Building a toy browser
In the last several weeks, I have been building a toy browser based on an online book, Web Browser Engineering. As someone who spent a fair share of his career on web frontend, it was eye-opening and satisfying. It felt like I had been living on one side of a wall for years and finally visited the other side of the wall. I imagine other web frontend folks would like it as well.
I discovered it on Twitter. Once I started reading the book, I was hooked. It presents succinct code to implement browser features incrementally. You are always with working code.
Each topic lays a good foundation that you can build upon and links to relevant resources. Exercises let you implement features on your own.
Even before the book, I had read a good amount of articles about how browsers work from outside. The book explained concepts in a way that readers could implement them. I learned a lot.
Beyond the book
The goal has been partially achieved.
Even for rendering simple websites, I had to implement or revamp numerous browser features beyond the book.
- Browsers are supposed to sniff the character encoding of a web page.
- HTML spec has quite detailed rules for tag omission.
- HTML spec explains how to handle invalid markups like
<b><i></b></i>. HTML parser never fails!
CSS and rendering
One surprise for me was that CSS syntax doesn’t say much about property values. Each property has own syntax. For example,
animation have different precedence rules for commas and spaces.
font-family puts commas higher precedence than spaces:
/* (1.6em) (bold) (Helvetica, Arial, sans-serif) */ font-family: 1.6em bold Helvetica, Arial, sans-serif;
animation does the other way around:
/* (slidein 3s), (move 10s) */ animation: slidein 3s, move 10s;
The book skipped whitespace handling but it was necessary for nice-looking code blocks (
white-space: pre). The CSS spec has elaborate rules for ignoring and collapsing whitespace. I made up a greedy algorithm instead of implementing the full spec. It's not 100% accurate, but it looks alright.

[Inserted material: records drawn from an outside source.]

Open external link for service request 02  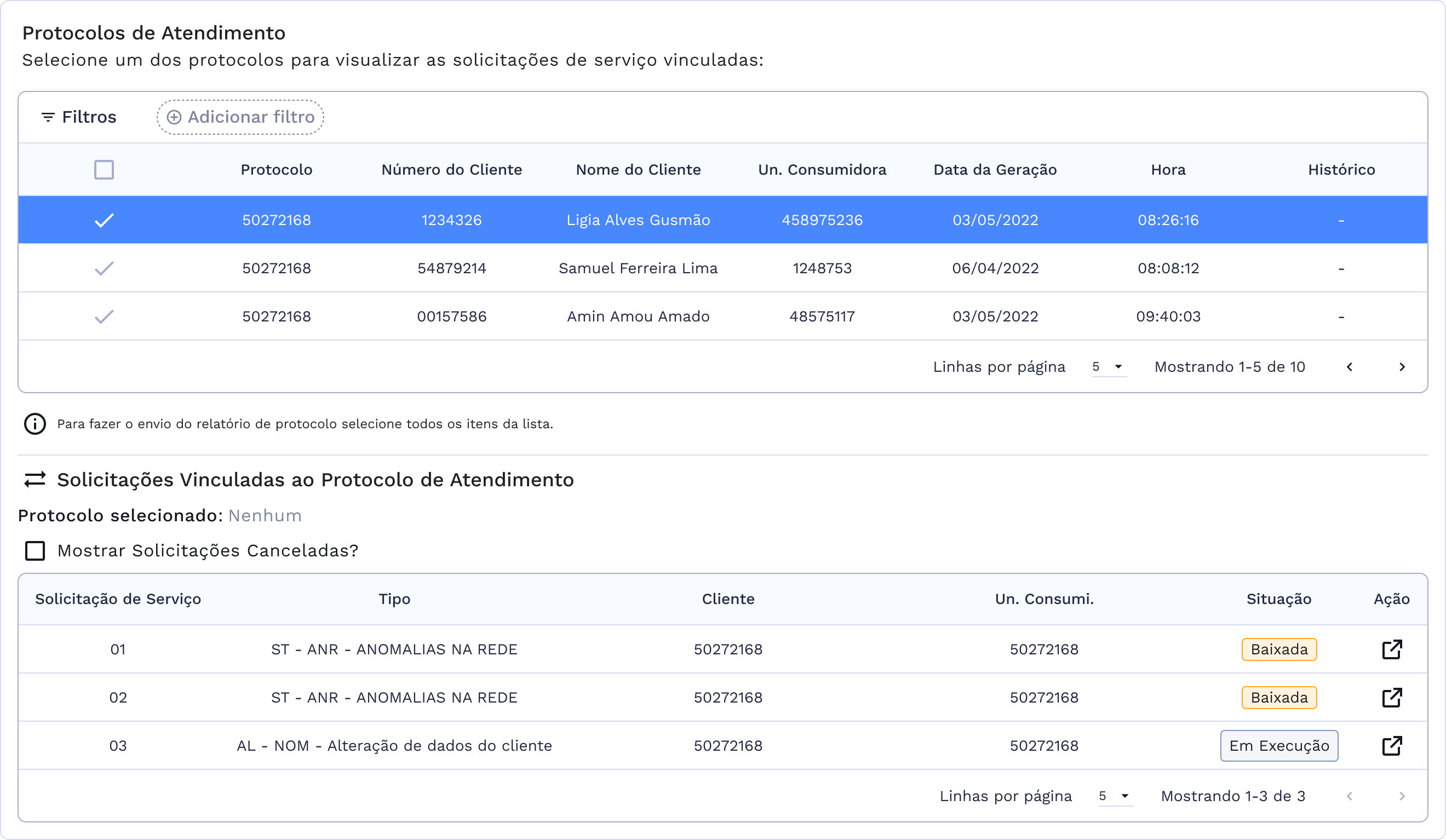pos(1391,698)
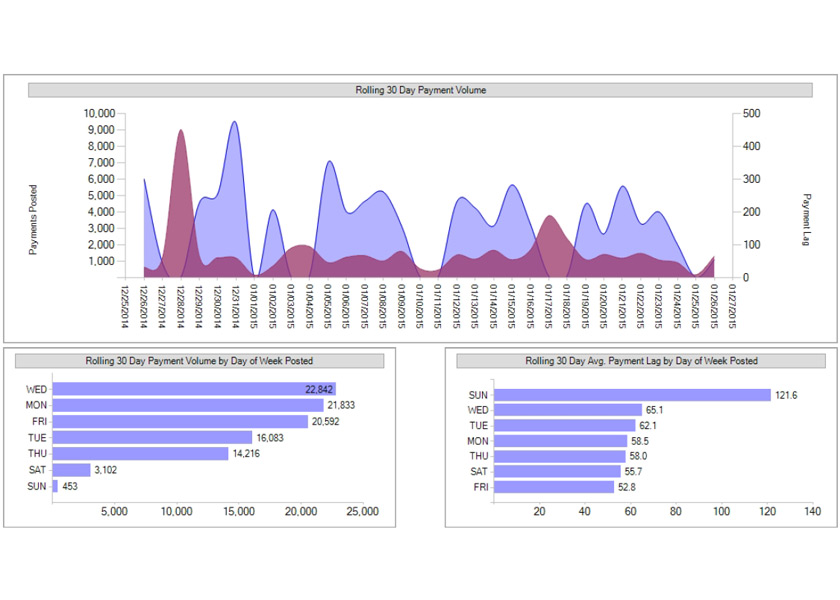Click the Rolling 30 Day Payment Volume title bar
Viewport: 840px width, 600px height.
420,90
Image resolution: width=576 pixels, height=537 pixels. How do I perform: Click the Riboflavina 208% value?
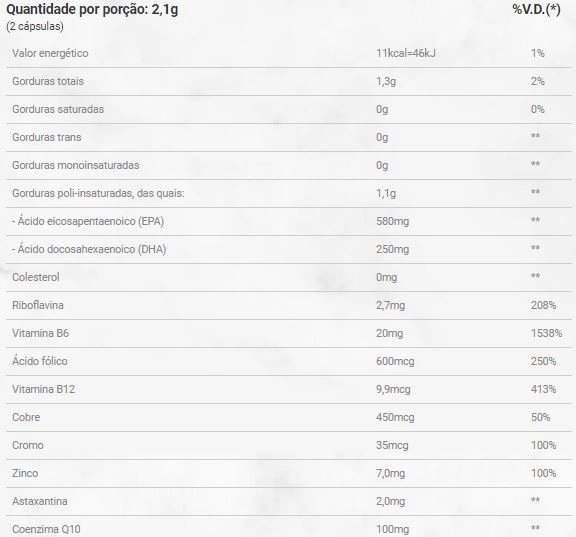(543, 305)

Web fonts were essential to make my toy browser look nice. I revamped the CSS parser to support the
@font-face rule and implemented rudimentary font synthesis and font matching. Skia took care of the actual rendering.

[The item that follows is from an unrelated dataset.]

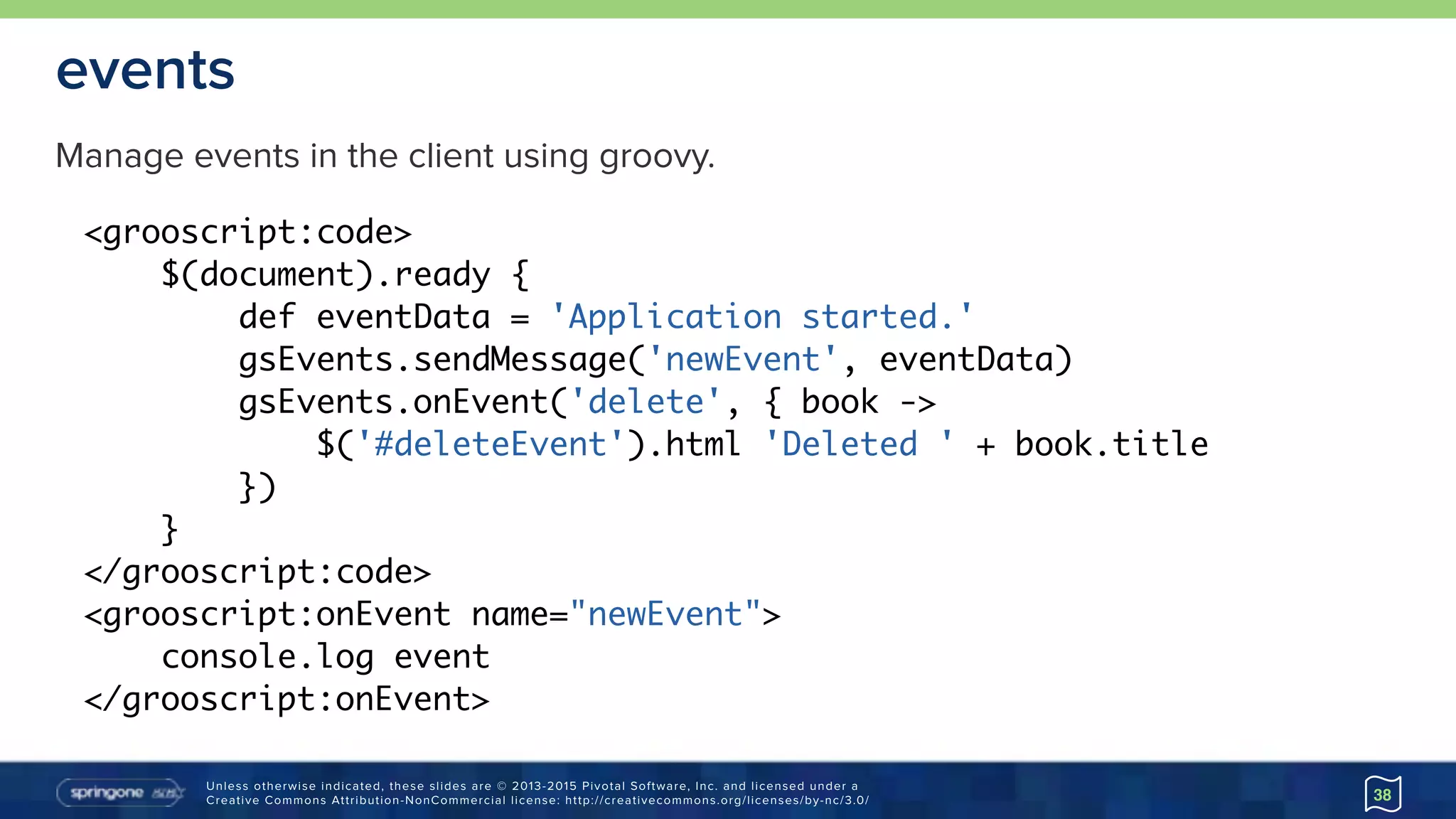Image resolution: width=1456 pixels, height=819 pixels.
Task: Click the SpringOne logo in footer
Action: coord(120,792)
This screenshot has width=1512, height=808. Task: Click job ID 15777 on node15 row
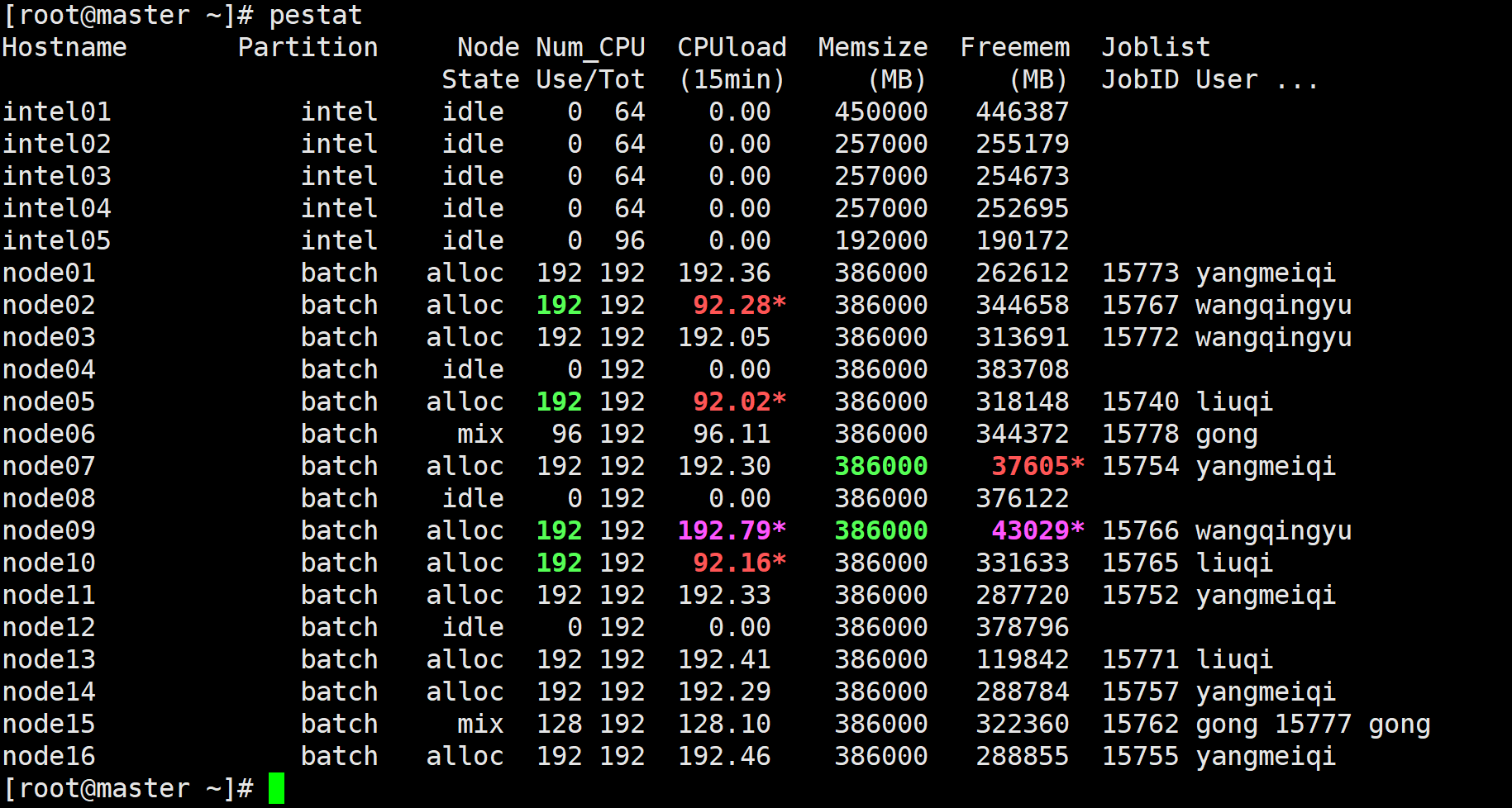(x=1313, y=724)
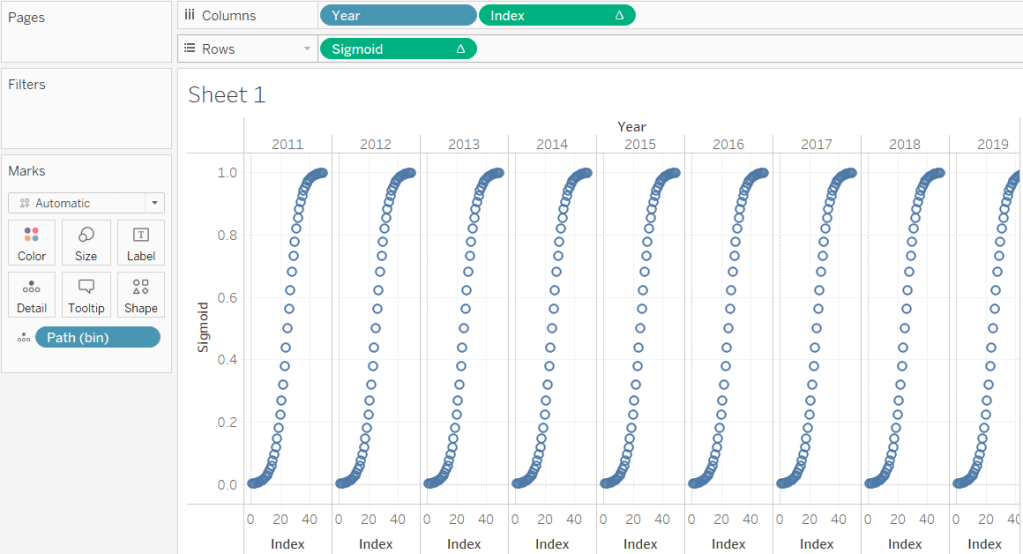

I also learned a few things about the inline layout (or normal flow). The box model is considered to be a basic for frontend developers. But did you know how the inline layout works? What's the difference between
line-height: 1 and
line-height: 1em? Why doesn't vertical-align help vertical centering? Deep dive CSS: font metrics, line-height and vertical-align by Vincent De Oliveira is an amazing article that explains those things.
- Margin collapsing and float are hilariously complex. I implemented only a tip of them.
- CSS Fonts Module has line charts to explain the font matching algorithm. Browsers try their best to pick fonts for you without you even noticing it.
- The list counter spec is quite advanced. You can create counters, increment them and use them as part of
I also implemented other stuff.
- Retina display to make the toy browser look good on my laptop
- Window resizing: SDL doesn’t seem to provide a good API for resizing
- URL parsing: Parsing URLs into objects made it easier to implement many other parts of the project. I should have done it earlier.
- Content Security Policy: The CSP implementation from the book blocks legitimate requests. I implemented the bare minimum to allow legitimate resource loading.
The book uses Python for good reasons. I followed the path and used Python because I wanted to focus on the subject instead of spending time on how to do X in Y language. I had already made enough (fun) mistakes of this kind in my life.
Also, it was a good opportunity for me to learn Python. Python is used in a lot of places now, but I had survived without learning it before the project. After writing thousands of lines, I like its concise syntax.
I used pyright for static type-checking along with coc-pyright on Vim. Its type inference worked quite well for me. It uses a gradual typing approach similar to TypeScript although Python’s type annotation is part of the language specification. Python’s typing features don’t look as powerful as TypeScript, but they met more than 90% of my needs. Also, auto-completion was helpful for a Python beginner.
My toy browser uses only a handful of third-party libraries. They either had type annotations or had only small little surface in my toy browser. The only exception was skia-python. I used it a lot. It didn’t have official type stubs, so I generated them with mypy's stubgen. The generated stubs were not perfect but good enough as a foundation to build upon for my limited use case.
It’s been a fun side project with lots of learning. I imagine other web frontend folks would like it as well. I recommend you check out the book and build your own toy browser!